Records excerpted from a collection
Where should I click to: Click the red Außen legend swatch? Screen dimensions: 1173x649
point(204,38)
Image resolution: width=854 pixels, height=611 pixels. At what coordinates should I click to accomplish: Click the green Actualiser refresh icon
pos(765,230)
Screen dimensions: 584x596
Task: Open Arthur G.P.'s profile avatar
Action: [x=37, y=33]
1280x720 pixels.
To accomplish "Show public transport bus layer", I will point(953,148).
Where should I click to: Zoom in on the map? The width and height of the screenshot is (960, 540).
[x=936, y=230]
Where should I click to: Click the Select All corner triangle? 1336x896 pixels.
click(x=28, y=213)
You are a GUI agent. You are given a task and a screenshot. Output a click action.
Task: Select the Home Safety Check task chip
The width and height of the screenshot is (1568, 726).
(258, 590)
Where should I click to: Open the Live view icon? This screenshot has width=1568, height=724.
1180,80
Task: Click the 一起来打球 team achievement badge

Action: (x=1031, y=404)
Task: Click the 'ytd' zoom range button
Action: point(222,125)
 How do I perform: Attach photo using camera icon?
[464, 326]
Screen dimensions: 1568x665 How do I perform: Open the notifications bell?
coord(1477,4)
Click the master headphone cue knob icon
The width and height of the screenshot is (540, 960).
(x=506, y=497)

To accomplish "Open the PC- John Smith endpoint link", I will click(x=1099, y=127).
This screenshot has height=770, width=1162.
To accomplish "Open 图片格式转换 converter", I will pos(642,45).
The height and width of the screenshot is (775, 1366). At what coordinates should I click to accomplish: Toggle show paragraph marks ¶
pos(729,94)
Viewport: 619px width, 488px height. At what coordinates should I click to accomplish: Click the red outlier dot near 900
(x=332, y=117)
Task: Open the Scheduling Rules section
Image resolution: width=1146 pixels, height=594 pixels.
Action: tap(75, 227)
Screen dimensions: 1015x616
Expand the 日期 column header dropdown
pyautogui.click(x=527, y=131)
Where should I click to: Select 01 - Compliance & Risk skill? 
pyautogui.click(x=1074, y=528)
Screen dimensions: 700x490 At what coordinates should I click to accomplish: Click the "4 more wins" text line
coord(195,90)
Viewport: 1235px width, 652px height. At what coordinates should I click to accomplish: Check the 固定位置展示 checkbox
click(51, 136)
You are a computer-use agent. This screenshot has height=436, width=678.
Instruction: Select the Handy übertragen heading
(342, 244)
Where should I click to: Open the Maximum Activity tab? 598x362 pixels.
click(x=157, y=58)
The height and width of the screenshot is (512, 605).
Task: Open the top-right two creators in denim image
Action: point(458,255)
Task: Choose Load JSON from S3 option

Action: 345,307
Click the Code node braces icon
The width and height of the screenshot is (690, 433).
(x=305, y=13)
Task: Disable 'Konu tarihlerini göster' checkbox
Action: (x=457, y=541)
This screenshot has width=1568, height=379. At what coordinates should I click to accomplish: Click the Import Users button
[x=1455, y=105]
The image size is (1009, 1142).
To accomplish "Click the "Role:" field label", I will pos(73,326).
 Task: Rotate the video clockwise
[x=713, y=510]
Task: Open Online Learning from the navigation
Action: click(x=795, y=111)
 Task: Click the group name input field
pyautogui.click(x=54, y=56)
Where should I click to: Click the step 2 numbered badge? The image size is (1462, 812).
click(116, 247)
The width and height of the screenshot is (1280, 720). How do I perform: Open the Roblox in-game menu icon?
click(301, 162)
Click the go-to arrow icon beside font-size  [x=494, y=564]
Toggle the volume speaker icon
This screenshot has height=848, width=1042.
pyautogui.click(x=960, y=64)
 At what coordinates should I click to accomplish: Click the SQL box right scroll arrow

Instructions to follow: From the data above, say how many lines include "arrow", and write nothing but the number.

Answer: 2